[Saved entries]
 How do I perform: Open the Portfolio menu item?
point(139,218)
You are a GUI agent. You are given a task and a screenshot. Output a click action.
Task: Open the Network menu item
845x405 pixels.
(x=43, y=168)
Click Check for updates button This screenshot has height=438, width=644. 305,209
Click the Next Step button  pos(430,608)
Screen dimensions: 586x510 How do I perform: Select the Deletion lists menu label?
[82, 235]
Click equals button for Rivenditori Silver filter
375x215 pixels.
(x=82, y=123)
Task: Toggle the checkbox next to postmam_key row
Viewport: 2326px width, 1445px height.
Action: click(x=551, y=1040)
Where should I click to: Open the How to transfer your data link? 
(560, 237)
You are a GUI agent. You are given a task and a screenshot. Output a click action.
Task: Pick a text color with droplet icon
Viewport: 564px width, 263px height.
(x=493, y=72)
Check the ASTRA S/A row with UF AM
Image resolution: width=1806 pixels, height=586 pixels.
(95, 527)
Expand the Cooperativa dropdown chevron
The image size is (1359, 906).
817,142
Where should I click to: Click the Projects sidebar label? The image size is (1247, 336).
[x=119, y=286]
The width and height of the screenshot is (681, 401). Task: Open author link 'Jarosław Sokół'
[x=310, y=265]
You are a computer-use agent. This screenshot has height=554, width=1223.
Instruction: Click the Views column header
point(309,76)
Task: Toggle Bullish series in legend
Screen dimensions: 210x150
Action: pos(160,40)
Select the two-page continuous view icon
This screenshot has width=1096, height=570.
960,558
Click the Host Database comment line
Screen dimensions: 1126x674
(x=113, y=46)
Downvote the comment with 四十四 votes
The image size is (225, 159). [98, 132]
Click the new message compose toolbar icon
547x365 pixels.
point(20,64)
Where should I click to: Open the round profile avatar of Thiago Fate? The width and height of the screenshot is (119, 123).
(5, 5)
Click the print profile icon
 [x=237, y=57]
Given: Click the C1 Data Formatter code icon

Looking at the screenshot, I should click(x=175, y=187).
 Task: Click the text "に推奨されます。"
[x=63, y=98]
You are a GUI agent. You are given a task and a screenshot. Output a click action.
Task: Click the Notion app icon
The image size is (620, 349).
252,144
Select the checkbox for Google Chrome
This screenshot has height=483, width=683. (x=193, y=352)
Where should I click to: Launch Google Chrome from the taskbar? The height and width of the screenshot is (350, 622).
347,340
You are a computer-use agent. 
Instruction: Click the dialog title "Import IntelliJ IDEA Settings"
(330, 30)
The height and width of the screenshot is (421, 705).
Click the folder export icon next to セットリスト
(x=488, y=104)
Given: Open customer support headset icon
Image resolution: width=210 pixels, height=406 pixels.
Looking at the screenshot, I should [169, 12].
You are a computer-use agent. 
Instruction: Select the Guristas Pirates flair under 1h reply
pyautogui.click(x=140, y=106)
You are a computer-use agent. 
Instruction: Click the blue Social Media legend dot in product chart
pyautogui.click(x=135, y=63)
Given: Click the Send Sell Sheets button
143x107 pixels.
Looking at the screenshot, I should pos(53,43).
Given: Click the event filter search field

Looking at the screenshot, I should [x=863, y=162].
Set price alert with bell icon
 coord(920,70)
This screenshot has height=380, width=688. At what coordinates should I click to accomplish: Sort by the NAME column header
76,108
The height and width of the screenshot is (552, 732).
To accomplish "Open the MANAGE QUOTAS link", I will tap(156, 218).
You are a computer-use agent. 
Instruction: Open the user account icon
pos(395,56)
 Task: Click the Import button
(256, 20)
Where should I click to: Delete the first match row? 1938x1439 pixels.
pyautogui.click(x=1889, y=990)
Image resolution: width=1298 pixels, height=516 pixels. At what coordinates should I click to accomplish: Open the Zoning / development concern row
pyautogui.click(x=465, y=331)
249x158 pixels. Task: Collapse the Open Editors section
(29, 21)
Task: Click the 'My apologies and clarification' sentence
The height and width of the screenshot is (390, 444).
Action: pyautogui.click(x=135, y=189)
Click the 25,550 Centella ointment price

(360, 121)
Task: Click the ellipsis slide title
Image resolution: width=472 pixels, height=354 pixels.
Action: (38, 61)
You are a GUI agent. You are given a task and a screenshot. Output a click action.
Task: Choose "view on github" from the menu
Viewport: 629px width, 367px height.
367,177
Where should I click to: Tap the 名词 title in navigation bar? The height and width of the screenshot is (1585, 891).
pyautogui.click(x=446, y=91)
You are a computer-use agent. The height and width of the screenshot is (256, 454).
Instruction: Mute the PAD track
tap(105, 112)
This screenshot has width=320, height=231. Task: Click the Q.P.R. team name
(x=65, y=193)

* [DIRECTIONS]
With "Toggle" as the search string, filter the records and return each line that has it.

* [COMPLETED TASK]
Task: Toggle the checkbox next to postmam_key row
Task: Toggle Bullish series in legend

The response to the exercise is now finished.